- _Supplied passage_:
Gendering EU Politics Seminar [No.]: “EU Civil Society Funding in Turkey and Serbia: Inclusion Efforts, Epistemic Exclusion”, 30 April 2025, by Özge Zihnioğlu, University of Liverpool. The seminar was held in person in the Çağkan Ubay Meeting Room, A Bloc, Bahçeşehir University (hybrid)
Title: EU Civil Society Funding in Turkey and Serbia: Inclusion Efforts, Epistemic Exclusion through a Feminist Lens
Date: 30 April 2025, 13.30
Speaker: Dr. Özge Zihnioğlu (University of Liverpool)
Venue: Çağkan Ubay Meeting Room, A Bloc, Bahçeşehir University (hybrid)
This seminar applied feminist theory—especially feminist epistemology—to interrogate how the EU’s civil society funding architecture in Turkey and Serbia simultaneously promotes CSO inclusion and reproduces epistemic exclusion. Grounded in interviews with EU/national officials and CSO representatives, the analysis mobilised feminist concepts such as testimonial injustice, testimonial quieting, and distributive epistemic injustice to show how consultation designs, funding priorities, and political contexts privilege familiar, high-capacity, often previously funded organizations while marginalising others’ knowledge.
Using a feminist theoretical framework, the talk traced instruments like the Civil Society Facility, TACSO, and resource centres, contrasting Serbia’s delegation-managed model with Turkey’s trajectory from indirect management to EU Delegation control. Despite open calls and multi-level consultations, feminist analysis revealed how selection logics, language choices (e.g., English-only surveys), and securitised environments narrow who counts as a credible “knower.” The result is a closed loop of credibility: recurring actors both shape programmes and benefit from privileged information and networks.
The discussion focused on operationalising feminist epistemic justice in donor governance: (1) broadening outreach beyond insider mailing lists; (2) translating and de-jargonising “action document” processes; (3) publishing transparent inclusion/exclusion criteria and participation logs; and (4) designing feedback channels that materially alter programming priorities, not merely process. Participants explored pathways for structural (third-order) change—in line with feminist commitments to co-production of knowledge—so that diverse CSOs can speak as credible subjects, not just invited consultees. The energetic Q&A highlighted the value of feminist theory for diagnosing and remedying epistemic hierarchies in EU funding governance.

- _Work instruction 1_:
What example of a language choice does the seminar summary give?
- _Work instruction 2_:
From the seminar summary, extract the passage from "This seminar applied" to "marginalising others’ knowledge.".

[Collection entries]
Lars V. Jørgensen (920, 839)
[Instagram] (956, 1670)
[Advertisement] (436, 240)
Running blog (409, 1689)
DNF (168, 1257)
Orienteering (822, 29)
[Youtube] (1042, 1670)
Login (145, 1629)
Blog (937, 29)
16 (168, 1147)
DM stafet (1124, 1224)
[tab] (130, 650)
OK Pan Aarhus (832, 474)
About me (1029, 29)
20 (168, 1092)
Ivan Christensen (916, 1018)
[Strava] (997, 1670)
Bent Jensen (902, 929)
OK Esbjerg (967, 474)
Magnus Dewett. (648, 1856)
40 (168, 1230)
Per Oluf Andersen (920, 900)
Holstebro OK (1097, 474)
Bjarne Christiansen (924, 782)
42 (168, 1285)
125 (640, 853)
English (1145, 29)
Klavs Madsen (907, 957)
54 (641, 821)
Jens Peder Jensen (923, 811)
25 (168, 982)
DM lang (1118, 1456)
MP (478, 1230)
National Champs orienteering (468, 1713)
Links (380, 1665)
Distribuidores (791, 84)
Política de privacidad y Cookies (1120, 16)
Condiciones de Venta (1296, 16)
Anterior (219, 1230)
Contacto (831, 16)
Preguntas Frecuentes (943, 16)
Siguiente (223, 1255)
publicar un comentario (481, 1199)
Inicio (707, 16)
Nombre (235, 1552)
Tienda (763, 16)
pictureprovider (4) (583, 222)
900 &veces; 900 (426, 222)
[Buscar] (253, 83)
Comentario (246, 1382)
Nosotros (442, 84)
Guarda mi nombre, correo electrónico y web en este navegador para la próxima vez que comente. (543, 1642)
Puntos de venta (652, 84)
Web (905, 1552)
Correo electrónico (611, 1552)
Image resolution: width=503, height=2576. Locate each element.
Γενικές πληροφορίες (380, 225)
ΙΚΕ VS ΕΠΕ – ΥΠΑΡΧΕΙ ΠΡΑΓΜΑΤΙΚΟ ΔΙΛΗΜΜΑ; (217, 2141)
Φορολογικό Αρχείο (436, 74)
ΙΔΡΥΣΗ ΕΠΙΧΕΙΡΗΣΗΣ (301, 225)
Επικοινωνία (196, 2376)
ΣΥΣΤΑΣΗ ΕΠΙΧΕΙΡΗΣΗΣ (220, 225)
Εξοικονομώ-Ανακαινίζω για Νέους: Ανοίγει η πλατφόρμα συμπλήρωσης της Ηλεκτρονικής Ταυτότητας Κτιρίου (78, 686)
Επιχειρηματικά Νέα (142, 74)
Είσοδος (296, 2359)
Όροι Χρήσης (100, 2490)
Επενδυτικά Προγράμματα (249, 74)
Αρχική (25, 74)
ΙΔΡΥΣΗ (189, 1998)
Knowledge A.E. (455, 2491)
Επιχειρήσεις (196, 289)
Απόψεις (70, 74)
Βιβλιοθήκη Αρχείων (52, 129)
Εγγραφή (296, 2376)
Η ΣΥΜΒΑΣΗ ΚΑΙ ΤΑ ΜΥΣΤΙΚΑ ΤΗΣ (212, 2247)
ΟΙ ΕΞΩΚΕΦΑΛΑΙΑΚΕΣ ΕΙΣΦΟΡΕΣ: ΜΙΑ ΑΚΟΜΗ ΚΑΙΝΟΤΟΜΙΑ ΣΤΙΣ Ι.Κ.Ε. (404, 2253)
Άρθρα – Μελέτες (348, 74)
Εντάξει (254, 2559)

- _Answer space 1_:
English-only surveys.

- _Answer space 2_:
This seminar applied feminist theory—especially feminist epistemology—to interrogate how the EU’s civil society funding architecture in Turkey and Serbia simultaneously promotes CSO inclusion and reproduces epistemic exclusion. Grounded in interviews with EU/national officials and CSO representatives, the analysis mobilised feminist concepts such as testimonial injustice, testimonial quieting, and distributive epistemic injustice to show how consultation designs, funding priorities, and political contexts privilege familiar, high-capacity, often previously funded organizations while marginalising others’ knowledge.